Bambaşka bir konuya atlayalım (haydi!): Sonic Youth dinliyorum yine bir süredir, hem de dinlemekle kalmıyorum, bir yandan da konser kayıtlarını da izliyorum. Böylesi bir varoluş — en çiğ haliyle diyeceğim değil ama benim için epey bir şey. Kendimce ahkamlar kesiyorum kendime, örneğin diyorum ki “Sonic Youth, diğer yüzü Portishead olan bir paranın bu yüzü…”, gibi. Ne desem umurlarında olmuyor.
Plumtree’yi keşfettim Scott Pilgrim vs. the World vesilesi ile, oradan depreşti tabii, bol bol Discount dinledim, Sleater Kinney’e biraz daha dalabildim, Veruca Salt, Vivian Girls keşfettim. Bunları, bunları yaptım, müzik güzel bir şey, müzik bir dünya.
ben bunları yazarken, epigraf gelir gibi oldu, geçti; mark e. smith hâlâ ölü; cure, nine inch nails ile ortak konser veriyor; smashing pumpkins toplanır gibi oldu ama kim deal’siz pixies muamelesi çektiler, sonra da olmadı sanırım.

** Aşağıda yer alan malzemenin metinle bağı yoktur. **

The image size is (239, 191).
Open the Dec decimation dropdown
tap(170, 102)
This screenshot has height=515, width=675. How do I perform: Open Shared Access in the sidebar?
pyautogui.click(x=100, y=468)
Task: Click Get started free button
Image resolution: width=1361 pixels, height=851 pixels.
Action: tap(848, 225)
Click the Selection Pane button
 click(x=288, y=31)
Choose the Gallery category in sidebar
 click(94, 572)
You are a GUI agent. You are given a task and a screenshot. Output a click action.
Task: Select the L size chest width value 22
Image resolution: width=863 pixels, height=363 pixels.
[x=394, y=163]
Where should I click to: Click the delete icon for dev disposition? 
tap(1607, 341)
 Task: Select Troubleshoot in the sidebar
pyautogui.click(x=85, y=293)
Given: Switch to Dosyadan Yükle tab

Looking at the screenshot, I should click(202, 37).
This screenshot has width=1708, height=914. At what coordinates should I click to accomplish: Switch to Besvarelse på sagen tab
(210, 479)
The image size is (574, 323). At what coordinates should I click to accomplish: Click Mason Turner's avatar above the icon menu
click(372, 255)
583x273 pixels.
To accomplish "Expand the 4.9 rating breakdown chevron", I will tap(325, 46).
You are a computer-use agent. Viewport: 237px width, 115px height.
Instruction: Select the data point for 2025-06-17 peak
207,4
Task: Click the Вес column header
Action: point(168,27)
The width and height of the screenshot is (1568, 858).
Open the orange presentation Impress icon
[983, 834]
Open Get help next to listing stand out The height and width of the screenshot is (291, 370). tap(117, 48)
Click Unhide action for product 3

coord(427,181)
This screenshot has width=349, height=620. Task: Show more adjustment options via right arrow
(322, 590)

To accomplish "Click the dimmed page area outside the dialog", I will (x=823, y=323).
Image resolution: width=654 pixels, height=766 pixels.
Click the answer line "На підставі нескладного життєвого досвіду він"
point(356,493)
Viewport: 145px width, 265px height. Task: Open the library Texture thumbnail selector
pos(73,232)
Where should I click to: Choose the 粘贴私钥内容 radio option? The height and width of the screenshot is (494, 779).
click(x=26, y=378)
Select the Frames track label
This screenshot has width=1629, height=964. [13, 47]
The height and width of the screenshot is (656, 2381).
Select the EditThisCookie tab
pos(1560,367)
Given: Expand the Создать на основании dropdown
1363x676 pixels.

4 kitaplık Shadowrun romanları romansım, 4. kitabın (“2XS”) fena patlak çıkmasıyla kabak tadı verdi, durdum, bir süre (2 hafta sanırım) okuyacak bir şey bulamadım, sonra Hugo ile Nebula’yı kimler kazanmış diye baktım, “All the Birds in the Sky”ı buldum, yorumlarda “Little, Big” ile kıyaslamışlar, okumaya karar verdim, evvelsi gün başladım, bu sıralar yarılamış durumdayım, başı daha güzeldi; aynı gün Ursula LeGuin’in “Loathe of Heaven”ı varmış, ondan haberim oldu, onu da listeye aldım; bizzat John Crowley’nin ta kendisinin bir “Engine Summer”ı varmış, bir de “Ka”sı, hem Ka bu yıl mı ne çıkmış, onları da, onları da aldım listeye (hepsini aldım, geliyorum). Okuyacak çok şey oldu, üniversitede işler çoktu, bir tane başvuru vardı onu yaptım, Eda Portekiz’e gidip geldi.